じゃあ、なんの為にぼくたちは育つんだろう。
 最後尾に陣取るキタローが振り返り、人差し指と薬指で挟んだパチンコ玉を中指で弾く。バチィ、と金属と爪がぶつかり合う生々しい音も同時に弾けた。キタローの手から、木の枝を蹴る鳥のように勢いよく飛び立つ銀色の小粒な玉。ベージュのオッサンめがけて一直線。

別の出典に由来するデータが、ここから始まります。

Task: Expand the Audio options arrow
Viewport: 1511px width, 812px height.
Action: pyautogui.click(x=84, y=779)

 ぼくは振り返り、パチンコ玉の結末を見届けようと目をこらす。
 ひぃこらと息切れを起こしていながらも真っ直ぐぼくたちに邁進してきていたオッサンの鼻っ面と銀玉がバッティングする寸前、その突き出た腹が踊る。ぼくらを追いかけることにも慣れたオッサンはパチンコ玉の襲来を経験から予測していたのだ。けれどその唐突な回避の運動と体力不足が化学反応を起こし、両足がもつれて駐車場に座りこんでしまう。すとん、と膝から力が抜けてがっくりとへたり込んでしまった。オッサン本人も自分の足腰がそんなに綺麗に折り畳まれてしまうのが意外だったみたいで、肩で息をしながら惚けた顔でぼくたちを見送っている。

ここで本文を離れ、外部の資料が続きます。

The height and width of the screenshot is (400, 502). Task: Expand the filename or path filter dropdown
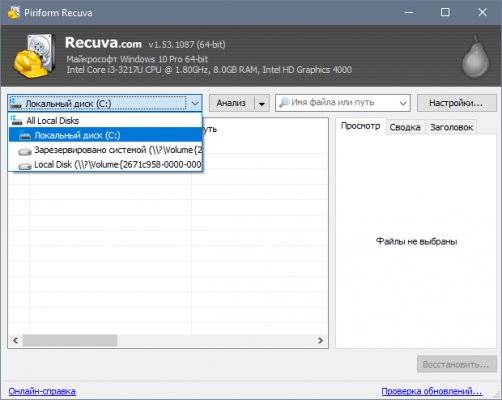click(403, 103)
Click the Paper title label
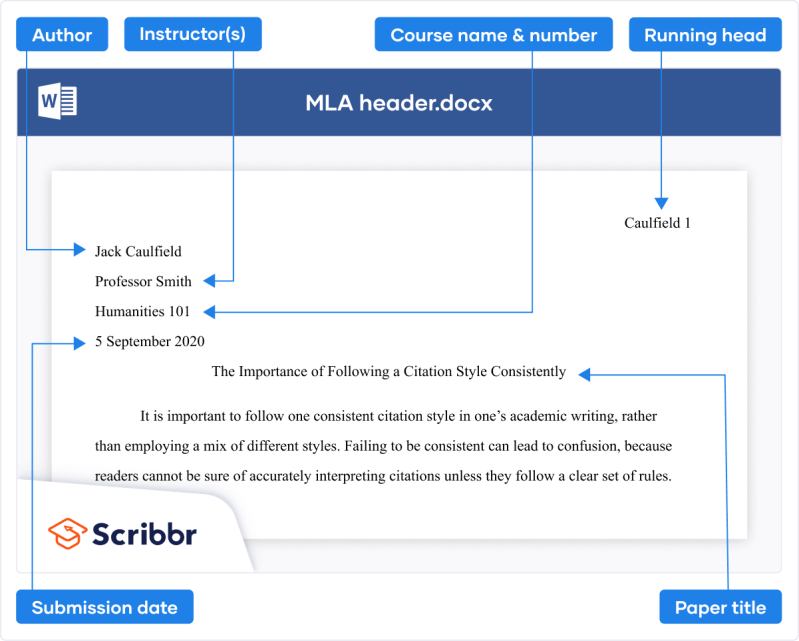 721,607
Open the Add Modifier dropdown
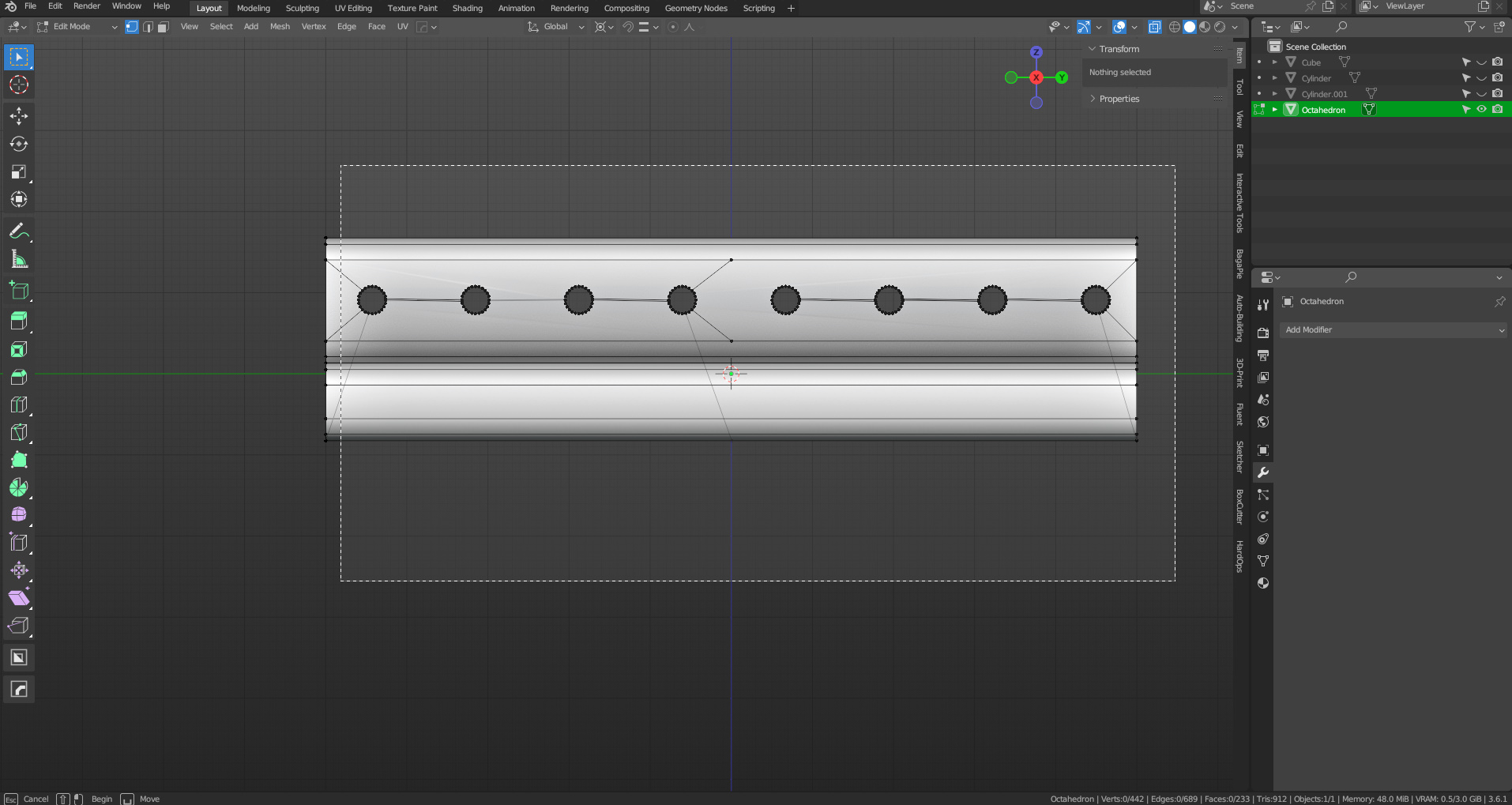Image resolution: width=1512 pixels, height=805 pixels. click(1394, 330)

 ベージュのオッサンが座りこんでしまったことで、ぼくたちを追っていた数人のオッサンまで釣られるように足を止めてしまう。そうやって大人が動かない間にぼくたちは駐車場から飛び出して、市街地の中央の小高い場所にある公園を走り去り、田んぼのめだつ田舎道の方へと抜けきっていった。先頭を走っているスーパーの足が止まるまで、ぼくたちもその後に続く。

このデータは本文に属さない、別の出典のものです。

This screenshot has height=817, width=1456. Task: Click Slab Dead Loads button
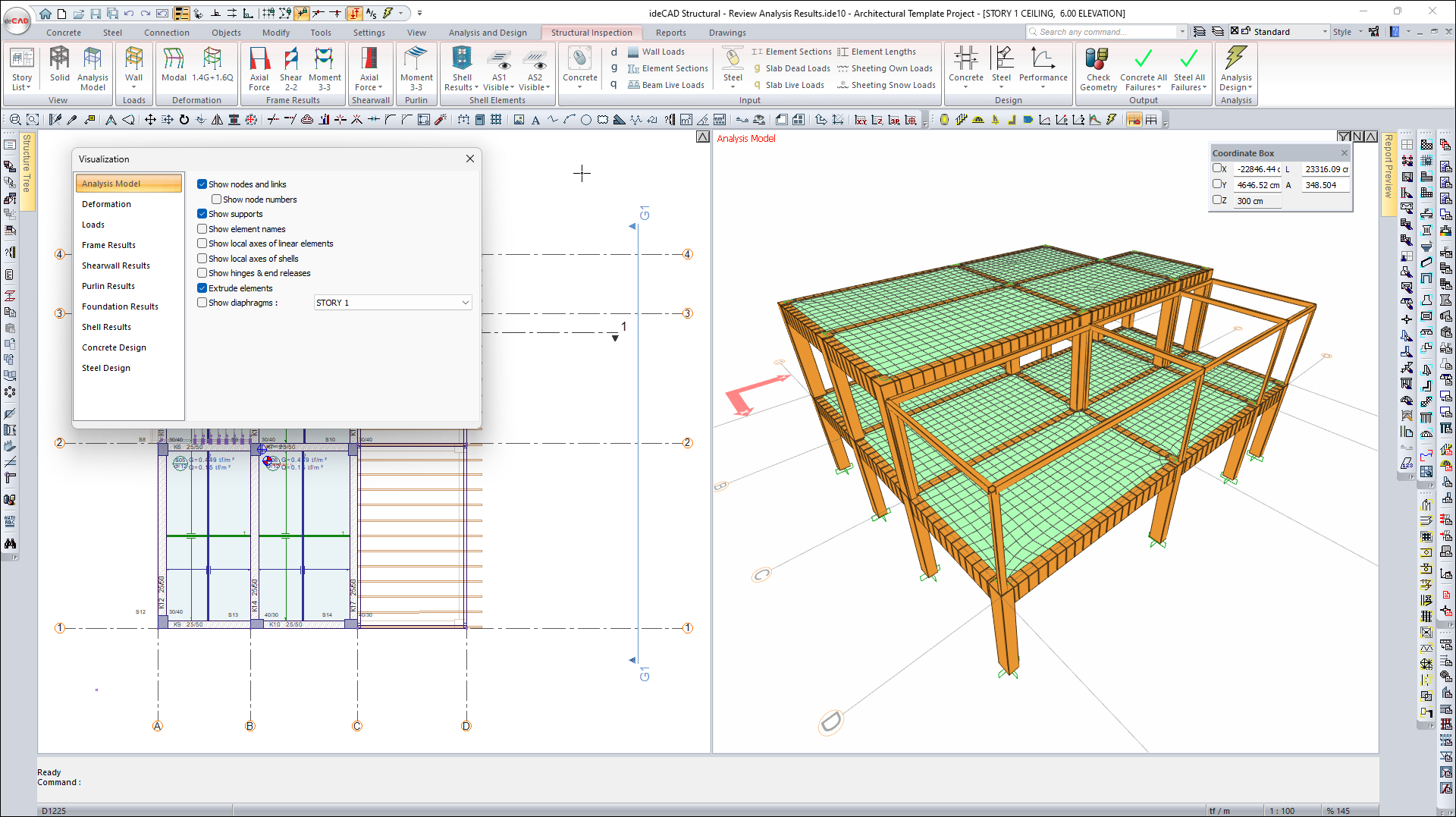797,68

 勝った、という気持ちに今日も溢れての疾走。梅雨の真っ直中で空気がべとついているから、爽快感は薄い。早く梅雨明けして夏になって、休みが来ればいいのに。ぼくはそんな思いに突き動かされて、分厚い雲の向こうまで走り出したかった。流れ落ちてくる汗が目に入り、少しだけ足の動きが鈍る。指で乱暴に目もとを擦ってから、もう一度顔を上げて足を振り上げる。
 ぼくたちは毎日、敵と戦っている。
 ぼくの右手には赤銅色と綻びのめだつ、鉄パイプ。真ん中付近で左右が折り重なるように折れて、握る度に手のひらに錆がこびりつく。『夢売り場』にて五十円で購入したそれが、ぼくのこの町で生きるための武器だった。……なんて言い切れるのは、いつになることやら。ぼくはまだこの鉄パイプで、一度もだれかを叩いたことなんかない。
 そこまで本格的な『敵』は、この町にまだ現れていなかった。
 だけど、ヒーローになれる分の敵はいつだって町を歩いている。
 都合いいことに、ぼくたちの暮らす町にはそこそこの敵が大勢いた。
 だからヒーローになるなんて、簡単なことだった。
 何度でも、何度でも。

 

 最初からなにもない場所を寂れたと表現はできないらしい。見渡す限りの田んぼと豆粒みたいに動く登下校中の小学生しか存在しないという道が網目のように走っているこの土地を、ではぼくらはなんと呼べばいいのか。海も遠く、山も見当たらない。つまるところ、ド田舎だ。
 岐阜にほど近いけれど愛知県に分類されるぼくたちの町は、確かに去年までは単なるド田舎にすぎなかった。遠くに建てられた巨大なショッピングモールの中に、町民が丸ごと引っ越せそうなカソ地帯。ぼくが九歳になるまで続いていたそんな世界は今、二つの大きな手に外側から引っ張られている。大岡裁きやキベンの通用しない、待ったなしの引っ張り合いだ。
 過疎地を豊かな町に仕立てますよーと誘ってくる、外部の都会派スイシン連中。土地だけは異様に余っているから色々と開発してみよう、儲けられるといいねの姿勢を隠そうともしない。
 やつらが町に粉をかけるようになってから、田んぼが埋め立てられて分譲住宅へと次々に変わっていった。その住宅の買い取りを募集する看板はどこからも一向に抜けていかない。やつらが言うには、もっと便利な施設を作って環境を整えれば飛ぶように売れるらしい。
 そんなわけねーだろ、とぼくは思っていたりする。こんな田舎、いくら整えても人は来ない。
 そしてその都市開発をフモウ極まりないとして対抗する地元民が団結し、都会派スイシンに待ったをかけている。地元結束団と都会派スイシン連中。二つの勢力は建前として町の治安を守る自警団を、本音は相手側の粗探しのために自警団を立ち上げて日夜、町を回っている。